*EXERCISE PASSAGE*
____________

14 Dec Effect of Vitamin C on Exercise-induced Bronchoconstriction
Medical Research: What is the background for this study? What are the main findings?
Dr. Hemilä: I have a two decade interest in the effects of vitamin C on respiratory symptoms and I am the first author of the Cochrane review on vitamin C and the common cold. Since there is very strong evidence that vitamin C is better than placebo, in the Cochrane review we encourage common cold patients to try if vitamin C helps them.
In 2009, I was taking a look at the Cochrane review on vitamin C and asthma. I was puzzled with the text and figures since my own impression of the RCTs on vitamin C and asthma was quite different from what the review presented. Therefore I took a close look at the Cochrane review and I saw that it was sloppy. There were severe errors in data extraction and data analysis. For example, they used un-paired t-test when they should have used the paired t-test. That types of questions are very basic in biostatistics. I wrote a feedback to that Cochrane review and the review was withdrawn in 2013. It had been misleading readers for a decade. As a positive result of that incident, I became interested in the effects of vitamin C on asthma and I conducted a meta-analysis of three RCTs on vitamin C and exercise-induced bronchoconstriction (EIB). I calculated that vitamin C caused a 48% reduction (95% CI 33% to 64%) in the postexercise FEV1 decline. That study was published in BMJ Open in 2013 (http://www.ncbi.nlm.nih.gov/pubmed/23794586).

____________

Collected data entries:

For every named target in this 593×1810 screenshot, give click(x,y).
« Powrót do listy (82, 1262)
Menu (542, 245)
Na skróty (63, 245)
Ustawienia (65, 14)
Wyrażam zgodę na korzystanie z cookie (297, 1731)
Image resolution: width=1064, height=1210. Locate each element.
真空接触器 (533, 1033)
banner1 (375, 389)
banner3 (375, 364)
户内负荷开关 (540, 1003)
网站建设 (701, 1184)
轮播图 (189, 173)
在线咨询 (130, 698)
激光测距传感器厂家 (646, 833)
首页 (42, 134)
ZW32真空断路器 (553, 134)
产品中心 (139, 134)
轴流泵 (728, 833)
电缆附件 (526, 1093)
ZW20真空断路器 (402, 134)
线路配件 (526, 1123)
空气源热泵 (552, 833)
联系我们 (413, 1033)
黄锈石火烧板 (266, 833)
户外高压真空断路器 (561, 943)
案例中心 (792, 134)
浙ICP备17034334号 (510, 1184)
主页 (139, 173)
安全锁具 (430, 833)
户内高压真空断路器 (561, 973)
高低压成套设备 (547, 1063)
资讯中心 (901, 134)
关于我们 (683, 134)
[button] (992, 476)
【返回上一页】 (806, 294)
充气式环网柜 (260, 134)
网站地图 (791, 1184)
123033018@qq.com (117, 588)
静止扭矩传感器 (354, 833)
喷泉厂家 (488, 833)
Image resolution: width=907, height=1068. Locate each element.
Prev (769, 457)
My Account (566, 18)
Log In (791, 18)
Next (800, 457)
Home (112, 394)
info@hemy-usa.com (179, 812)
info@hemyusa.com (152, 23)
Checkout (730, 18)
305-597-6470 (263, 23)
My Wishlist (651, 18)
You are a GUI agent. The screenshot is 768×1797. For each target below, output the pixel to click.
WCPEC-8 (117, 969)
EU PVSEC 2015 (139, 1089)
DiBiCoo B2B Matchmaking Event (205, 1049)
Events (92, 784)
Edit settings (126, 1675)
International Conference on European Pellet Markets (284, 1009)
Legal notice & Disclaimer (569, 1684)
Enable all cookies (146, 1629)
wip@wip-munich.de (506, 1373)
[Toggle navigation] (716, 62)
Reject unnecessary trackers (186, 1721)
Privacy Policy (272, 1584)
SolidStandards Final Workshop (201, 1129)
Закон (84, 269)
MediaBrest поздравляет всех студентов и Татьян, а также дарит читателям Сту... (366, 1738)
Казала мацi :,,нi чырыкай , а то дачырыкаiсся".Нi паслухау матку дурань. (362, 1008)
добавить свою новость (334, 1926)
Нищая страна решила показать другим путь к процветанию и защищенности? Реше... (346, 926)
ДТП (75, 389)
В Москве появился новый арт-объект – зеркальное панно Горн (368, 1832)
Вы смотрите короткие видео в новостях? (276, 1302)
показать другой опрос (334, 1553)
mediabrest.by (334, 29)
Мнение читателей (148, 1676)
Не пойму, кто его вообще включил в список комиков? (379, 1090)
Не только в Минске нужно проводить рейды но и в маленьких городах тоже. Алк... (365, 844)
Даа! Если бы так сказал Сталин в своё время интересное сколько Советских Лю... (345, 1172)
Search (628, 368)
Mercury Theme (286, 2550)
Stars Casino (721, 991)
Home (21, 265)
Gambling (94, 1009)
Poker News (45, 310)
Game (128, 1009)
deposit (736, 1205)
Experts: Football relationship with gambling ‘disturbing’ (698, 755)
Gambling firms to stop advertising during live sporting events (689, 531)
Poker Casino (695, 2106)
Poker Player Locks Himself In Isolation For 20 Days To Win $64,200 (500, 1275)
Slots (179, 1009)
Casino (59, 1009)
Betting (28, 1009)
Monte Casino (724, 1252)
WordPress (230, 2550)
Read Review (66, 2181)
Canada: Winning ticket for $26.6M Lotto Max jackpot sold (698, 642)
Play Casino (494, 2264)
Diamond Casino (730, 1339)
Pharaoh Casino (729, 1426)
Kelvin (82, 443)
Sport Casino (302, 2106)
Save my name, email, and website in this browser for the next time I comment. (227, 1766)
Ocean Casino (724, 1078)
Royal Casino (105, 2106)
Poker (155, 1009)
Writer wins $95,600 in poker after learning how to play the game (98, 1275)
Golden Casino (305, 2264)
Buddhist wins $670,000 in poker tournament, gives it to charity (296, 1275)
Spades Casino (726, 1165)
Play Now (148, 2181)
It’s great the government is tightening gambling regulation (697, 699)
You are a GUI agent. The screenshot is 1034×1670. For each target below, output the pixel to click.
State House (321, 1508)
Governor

____________

*TASK REQUIREMENTS*
Proceed with the interview on vitamin C and exercise-induced bronchoconstriction, picking up right after its final sentence. The listing has no role in this work.

*OUTPUT*
One of the three RCTs had also measured FEF60 which is an indicator of small airway obstruction and, in addition, that study reported pulmonary function tests at both 0 min and 5 min after exercise. In this new paper I analyzed that particular RCT in greater detail and showed that there was highly significant difference between the vitamin C and placebo days already at 0 min after exercise. I also found that at the 5 min time point vitamin C was beneficial for those patients who had lowest absolute post-exercise FEF60 levels, but there was no benefit for the rest. In this second paper, I reviewed the evidence indicating that vitamin C is involved in the metabolism of histamine, prostaglandins and cysteinyl leukotrienes, all of which appear to be mediators in the pathogenesis of EIB.
Medical Research: What should clinicians and patients take away from your report?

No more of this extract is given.